[Instructions to follow]:
From the line containing "This screenshot has height=320, width=320." down to the last line of the material below, copy each line exactly and leave out the rest.

[Extracted data]:
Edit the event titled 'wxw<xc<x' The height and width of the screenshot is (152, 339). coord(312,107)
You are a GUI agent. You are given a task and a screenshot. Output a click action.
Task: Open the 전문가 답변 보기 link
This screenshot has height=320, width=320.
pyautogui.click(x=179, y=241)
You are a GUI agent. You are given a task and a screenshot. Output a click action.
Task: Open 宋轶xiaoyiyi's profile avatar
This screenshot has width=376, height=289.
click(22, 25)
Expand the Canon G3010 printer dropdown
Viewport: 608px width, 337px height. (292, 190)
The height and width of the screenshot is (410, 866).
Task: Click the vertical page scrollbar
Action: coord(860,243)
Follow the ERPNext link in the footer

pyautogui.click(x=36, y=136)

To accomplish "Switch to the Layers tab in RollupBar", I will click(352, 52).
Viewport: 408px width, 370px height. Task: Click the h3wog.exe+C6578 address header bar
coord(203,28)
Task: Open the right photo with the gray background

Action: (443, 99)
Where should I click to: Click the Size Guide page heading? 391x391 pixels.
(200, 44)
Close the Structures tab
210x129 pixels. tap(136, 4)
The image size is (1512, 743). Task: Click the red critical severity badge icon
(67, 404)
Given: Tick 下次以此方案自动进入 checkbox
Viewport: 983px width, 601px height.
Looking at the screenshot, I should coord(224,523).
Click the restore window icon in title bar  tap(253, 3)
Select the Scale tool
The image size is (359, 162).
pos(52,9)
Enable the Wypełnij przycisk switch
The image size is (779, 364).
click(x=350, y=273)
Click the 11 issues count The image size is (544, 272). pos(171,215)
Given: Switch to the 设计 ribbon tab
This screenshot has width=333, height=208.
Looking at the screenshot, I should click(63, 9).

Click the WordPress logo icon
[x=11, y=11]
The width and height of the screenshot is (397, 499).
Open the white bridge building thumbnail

[The completed task]:
This screenshot has height=320, width=320.
pyautogui.click(x=179, y=241)
You are a GUI agent. You are given a task and a screenshot. Output a click action.
Task: Open 宋轶xiaoyiyi's profile avatar
This screenshot has width=376, height=289.
click(22, 25)
Expand the Canon G3010 printer dropdown
Viewport: 608px width, 337px height. (292, 190)
The height and width of the screenshot is (410, 866).
Task: Click the vertical page scrollbar
Action: coord(860,243)
Follow the ERPNext link in the footer

pyautogui.click(x=36, y=136)

To accomplish "Switch to the Layers tab in RollupBar", I will click(352, 52).
Viewport: 408px width, 370px height. Task: Click the h3wog.exe+C6578 address header bar
coord(203,28)
Task: Open the right photo with the gray background

Action: (443, 99)
Where should I click to: Click the Size Guide page heading? 391x391 pixels.
(200, 44)
Close the Structures tab
210x129 pixels. tap(136, 4)
The image size is (1512, 743). Task: Click the red critical severity badge icon
(67, 404)
Given: Tick 下次以此方案自动进入 checkbox
Viewport: 983px width, 601px height.
Looking at the screenshot, I should coord(224,523).
Click the restore window icon in title bar  tap(253, 3)
Select the Scale tool
The image size is (359, 162).
pos(52,9)
Enable the Wypełnij przycisk switch
The image size is (779, 364).
click(x=350, y=273)
Click the 11 issues count The image size is (544, 272). pos(171,215)
Given: Switch to the 设计 ribbon tab
This screenshot has width=333, height=208.
Looking at the screenshot, I should click(63, 9).

Click the WordPress logo icon
[x=11, y=11]
The width and height of the screenshot is (397, 499).
Open the white bridge building thumbnail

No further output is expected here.